Cardinals running back Jim Otis, the hard-running substance in Coryell’s stylish offense, played college football for legendary Ohio State coach Woody Hayes, and he played two seasons for Super Bowl winner Hank Stram in Kansas City. But he had never experienced anything like Coryell.
“He was totally different as a coach,” Otis said. “With the stare, the intensity, the brutal honesty and all that things that went with Don Coryell, he was one of a kind. And we loved him.”
The St. Louis sports scene has featured many accomplished coaches and managers through the years. The list includes colorful and charismatic figures like Branch Rickey, Dan Devine, Scotty Bowman, Whitey Herzog, Charlie Spoonhour, Dick Vermeil and Tony La Russa. Coryell, who died in La Mesa, Calif. on Thursday at the age of 85, demands a prominent place among them.
Ironically enough, Coryell’s first team in St. Louis also finished 4-9-1, but the difference was clear. “You could tell,” Hart said. “We were a lot closer to winning. You could feel we were on to something.”
From 1974 to 1977, Coryell’s Cardinals were something. The Football Cardinals strung together three consecutive seaons with double-fugure wins and captured two division championships - the first and only division crowns the team enjoyed in St. Louis.

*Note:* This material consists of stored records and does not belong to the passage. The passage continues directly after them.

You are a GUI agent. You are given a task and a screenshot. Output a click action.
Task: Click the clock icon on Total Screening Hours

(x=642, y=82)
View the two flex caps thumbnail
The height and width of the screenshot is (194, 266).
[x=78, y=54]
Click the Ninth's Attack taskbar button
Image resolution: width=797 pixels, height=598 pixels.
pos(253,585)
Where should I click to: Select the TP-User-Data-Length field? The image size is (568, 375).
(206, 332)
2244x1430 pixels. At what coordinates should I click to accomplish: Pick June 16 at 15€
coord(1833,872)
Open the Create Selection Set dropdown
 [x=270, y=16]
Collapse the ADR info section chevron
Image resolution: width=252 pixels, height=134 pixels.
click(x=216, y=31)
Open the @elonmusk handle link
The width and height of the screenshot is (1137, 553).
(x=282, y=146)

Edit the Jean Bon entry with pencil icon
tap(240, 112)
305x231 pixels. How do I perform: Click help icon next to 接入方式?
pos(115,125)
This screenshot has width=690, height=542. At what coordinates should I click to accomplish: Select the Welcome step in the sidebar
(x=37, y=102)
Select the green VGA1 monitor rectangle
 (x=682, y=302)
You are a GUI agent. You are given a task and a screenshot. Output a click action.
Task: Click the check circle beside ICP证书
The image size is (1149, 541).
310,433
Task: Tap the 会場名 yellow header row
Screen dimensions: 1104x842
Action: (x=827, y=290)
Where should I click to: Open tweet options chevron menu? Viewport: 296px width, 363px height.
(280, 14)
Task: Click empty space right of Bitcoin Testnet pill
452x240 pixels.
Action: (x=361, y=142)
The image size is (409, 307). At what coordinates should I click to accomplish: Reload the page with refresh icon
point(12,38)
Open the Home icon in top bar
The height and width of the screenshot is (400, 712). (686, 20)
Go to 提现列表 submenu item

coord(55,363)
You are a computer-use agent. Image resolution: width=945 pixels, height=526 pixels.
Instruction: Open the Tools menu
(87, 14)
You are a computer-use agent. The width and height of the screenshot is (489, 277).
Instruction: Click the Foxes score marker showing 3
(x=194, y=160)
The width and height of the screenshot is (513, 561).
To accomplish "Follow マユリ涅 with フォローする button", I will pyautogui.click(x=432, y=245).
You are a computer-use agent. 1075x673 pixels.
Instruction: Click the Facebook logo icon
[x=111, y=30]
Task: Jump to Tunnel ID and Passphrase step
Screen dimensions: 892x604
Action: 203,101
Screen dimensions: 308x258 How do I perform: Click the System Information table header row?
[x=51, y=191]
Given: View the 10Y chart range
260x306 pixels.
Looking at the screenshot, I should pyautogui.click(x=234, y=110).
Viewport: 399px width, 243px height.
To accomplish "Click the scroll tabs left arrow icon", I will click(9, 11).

By the mid-1970s, Coryell’s “Cardiac Cardinals” had morphed into the most entertaining team in the NFL and the toast of the town. During the 1975 season, the Cardinals finished 11-3 with eight of their games – including seven wins – decided in the final minute. That team sent nine players to the NFL Pro Bowl.
Mel Gray, a star at the University of Missouri, was a spot receiver until Coryell arrived and made him a full-time starter. “He came to me and said Mel, I’m going to make you my starter, and I was in awe,” Gray said. “I had no idea what this man was about, but he came in and it was just amazing. His practices were tough, but he made it fun.”
Under Coryell, Gray went to four consecutive Pro Bowls and became one of the most dangerous long threats in the game. “When he first came as a coach, I wasn’t making much money and I had a little side job to earn extra money,” said Gray, who caught passes in 121 consecutive games at one stage in his career. “I made it to the first two (summer workouts) and then I missed a couple made the last one.
“Coach Coryell came up to me at the last pratcice and said, ’You’re a hot dog.’ And I said, ’Hot dog? I kind of smiled and said, ’Coach, I don’t see any ketchup or mustard on me, why did you call me a hot dog?’
“He said, ’Well, you come out here for a couple of practices and then you leave.’ Then I explained to him what was going on, that Mr. Bidwill wasn’t paying me a heckuva lot of money and I had to have a job.
“At the end of the season, Coach Coryell came up to me and hugged me and he apologized for what he said. I mean, that’s why guys loved him, he cared about the players. It was a sad day when he left and it’s a sad day for football that he’s gone.”
Like Gray, Hart’s career took off under Coryell. In 1972, playing for Cardinals coach Bob Hollway, Hart started only four games. When Coryell arrived, he looked at film of Hart and told him he was his starter. Over the next five seasons (1973-77), Hart threw for nearly 13,000 yards and 85 touchdowns.
Like all those who knew Coryell, Hart marvelled at his former coach’s intensity.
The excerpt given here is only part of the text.